### Problem details
Pick the lines holding the string "krzyżak" out of the records and copy them.

Record set section start

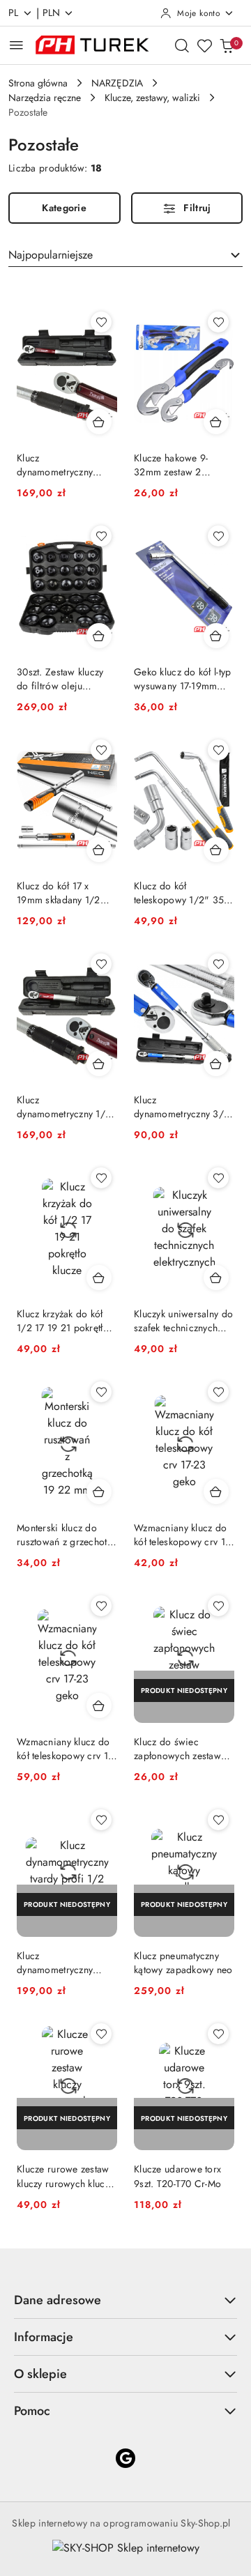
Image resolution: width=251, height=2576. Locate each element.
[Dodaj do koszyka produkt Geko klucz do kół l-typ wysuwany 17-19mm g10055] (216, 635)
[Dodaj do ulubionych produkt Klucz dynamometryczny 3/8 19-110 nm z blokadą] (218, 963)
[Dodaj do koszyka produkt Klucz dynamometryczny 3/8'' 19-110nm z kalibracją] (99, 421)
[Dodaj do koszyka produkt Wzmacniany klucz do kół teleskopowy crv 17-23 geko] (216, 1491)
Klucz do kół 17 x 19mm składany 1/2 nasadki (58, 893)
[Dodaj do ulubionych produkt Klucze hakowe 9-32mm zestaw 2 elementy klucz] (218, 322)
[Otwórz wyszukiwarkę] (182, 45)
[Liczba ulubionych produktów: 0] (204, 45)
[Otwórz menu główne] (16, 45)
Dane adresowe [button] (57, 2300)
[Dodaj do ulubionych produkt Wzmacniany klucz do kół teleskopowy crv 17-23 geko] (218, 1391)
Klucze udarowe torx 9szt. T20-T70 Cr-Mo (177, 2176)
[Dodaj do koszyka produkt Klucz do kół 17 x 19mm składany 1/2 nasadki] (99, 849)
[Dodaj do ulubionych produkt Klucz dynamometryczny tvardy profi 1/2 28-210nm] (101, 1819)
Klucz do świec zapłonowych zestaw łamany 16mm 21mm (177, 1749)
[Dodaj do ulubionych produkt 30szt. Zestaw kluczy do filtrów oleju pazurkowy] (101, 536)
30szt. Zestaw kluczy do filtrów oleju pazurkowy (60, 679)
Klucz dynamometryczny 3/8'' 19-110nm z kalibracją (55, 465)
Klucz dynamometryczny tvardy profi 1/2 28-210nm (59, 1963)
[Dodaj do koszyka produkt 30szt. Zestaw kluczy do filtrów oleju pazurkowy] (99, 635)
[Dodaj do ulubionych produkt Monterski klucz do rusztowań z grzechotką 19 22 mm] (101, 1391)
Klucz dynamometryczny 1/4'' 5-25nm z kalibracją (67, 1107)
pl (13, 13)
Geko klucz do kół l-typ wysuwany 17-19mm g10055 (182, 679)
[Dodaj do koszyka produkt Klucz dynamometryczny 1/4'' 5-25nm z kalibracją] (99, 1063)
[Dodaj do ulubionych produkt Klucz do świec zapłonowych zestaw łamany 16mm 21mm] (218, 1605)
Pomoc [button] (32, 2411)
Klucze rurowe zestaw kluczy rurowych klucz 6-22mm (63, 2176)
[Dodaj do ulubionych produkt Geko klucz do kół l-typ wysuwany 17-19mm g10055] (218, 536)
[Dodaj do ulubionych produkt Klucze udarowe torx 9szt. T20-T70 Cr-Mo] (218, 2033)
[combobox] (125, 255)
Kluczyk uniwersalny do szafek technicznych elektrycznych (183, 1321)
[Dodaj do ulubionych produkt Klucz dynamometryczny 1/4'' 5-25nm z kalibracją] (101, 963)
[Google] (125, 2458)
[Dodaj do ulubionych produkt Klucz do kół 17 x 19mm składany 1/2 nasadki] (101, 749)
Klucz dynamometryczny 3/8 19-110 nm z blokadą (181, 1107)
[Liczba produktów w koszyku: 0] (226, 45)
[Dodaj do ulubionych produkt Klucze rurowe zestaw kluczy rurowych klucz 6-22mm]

Record set section end
Record set section start

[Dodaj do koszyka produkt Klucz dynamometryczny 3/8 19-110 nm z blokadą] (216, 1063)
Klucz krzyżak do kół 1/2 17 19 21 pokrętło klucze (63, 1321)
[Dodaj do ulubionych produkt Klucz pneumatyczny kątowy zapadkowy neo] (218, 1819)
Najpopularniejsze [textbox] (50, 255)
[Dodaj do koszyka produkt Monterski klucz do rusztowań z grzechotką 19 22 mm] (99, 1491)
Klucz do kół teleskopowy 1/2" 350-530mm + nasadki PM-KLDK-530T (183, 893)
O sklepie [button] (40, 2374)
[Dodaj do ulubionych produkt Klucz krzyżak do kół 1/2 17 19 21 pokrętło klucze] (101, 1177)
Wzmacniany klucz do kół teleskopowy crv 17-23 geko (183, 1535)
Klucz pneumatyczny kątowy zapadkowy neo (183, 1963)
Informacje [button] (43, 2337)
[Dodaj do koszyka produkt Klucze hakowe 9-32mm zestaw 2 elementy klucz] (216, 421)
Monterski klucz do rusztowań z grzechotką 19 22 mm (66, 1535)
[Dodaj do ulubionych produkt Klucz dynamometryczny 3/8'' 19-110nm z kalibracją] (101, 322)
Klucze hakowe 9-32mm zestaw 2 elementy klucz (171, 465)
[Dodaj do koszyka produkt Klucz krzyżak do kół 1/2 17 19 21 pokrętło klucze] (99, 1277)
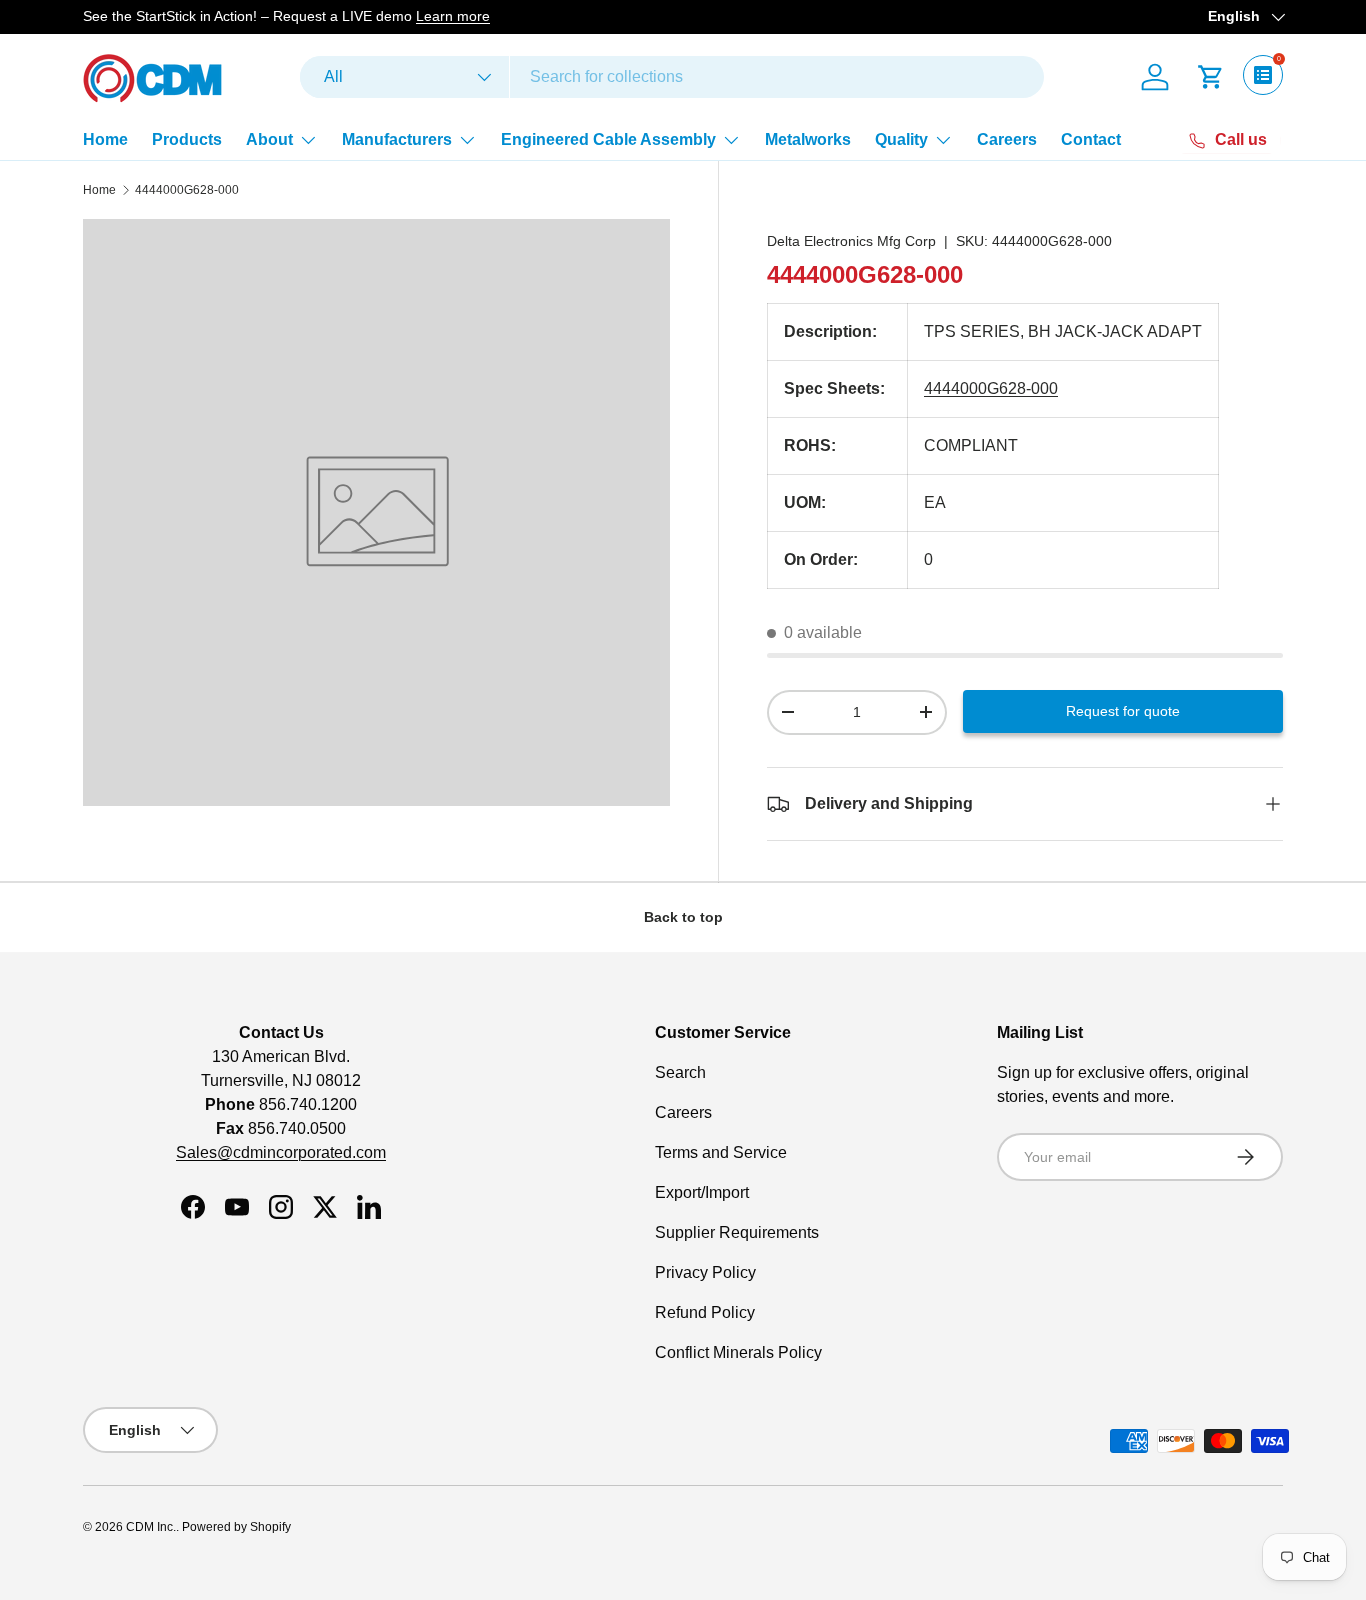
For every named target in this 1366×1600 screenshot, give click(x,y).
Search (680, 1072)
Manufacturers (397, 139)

Record set section end
Record set section start

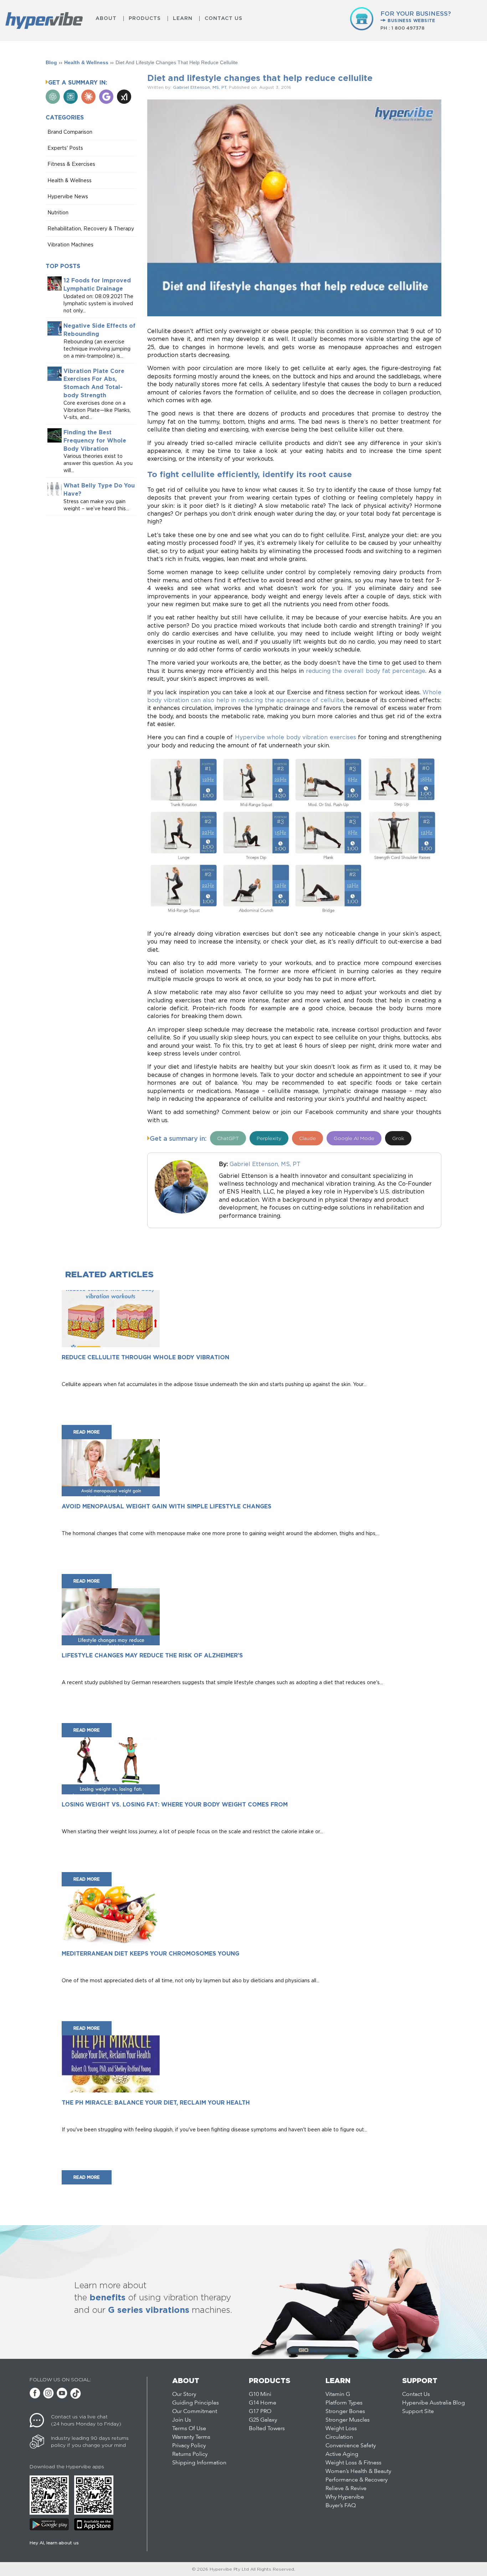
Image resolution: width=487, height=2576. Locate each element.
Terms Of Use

Record set section end

### Exercise response
Klucz krzyżak do kół 1/2 17 19 21 pokrętło klucze (63, 1321)
[Dodaj do ulubionych produkt Klucz krzyżak do kół 1/2 17 19 21 pokrętło klucze] (101, 1177)
[Dodaj do koszyka produkt Klucz krzyżak do kół 1/2 17 19 21 pokrętło klucze] (99, 1277)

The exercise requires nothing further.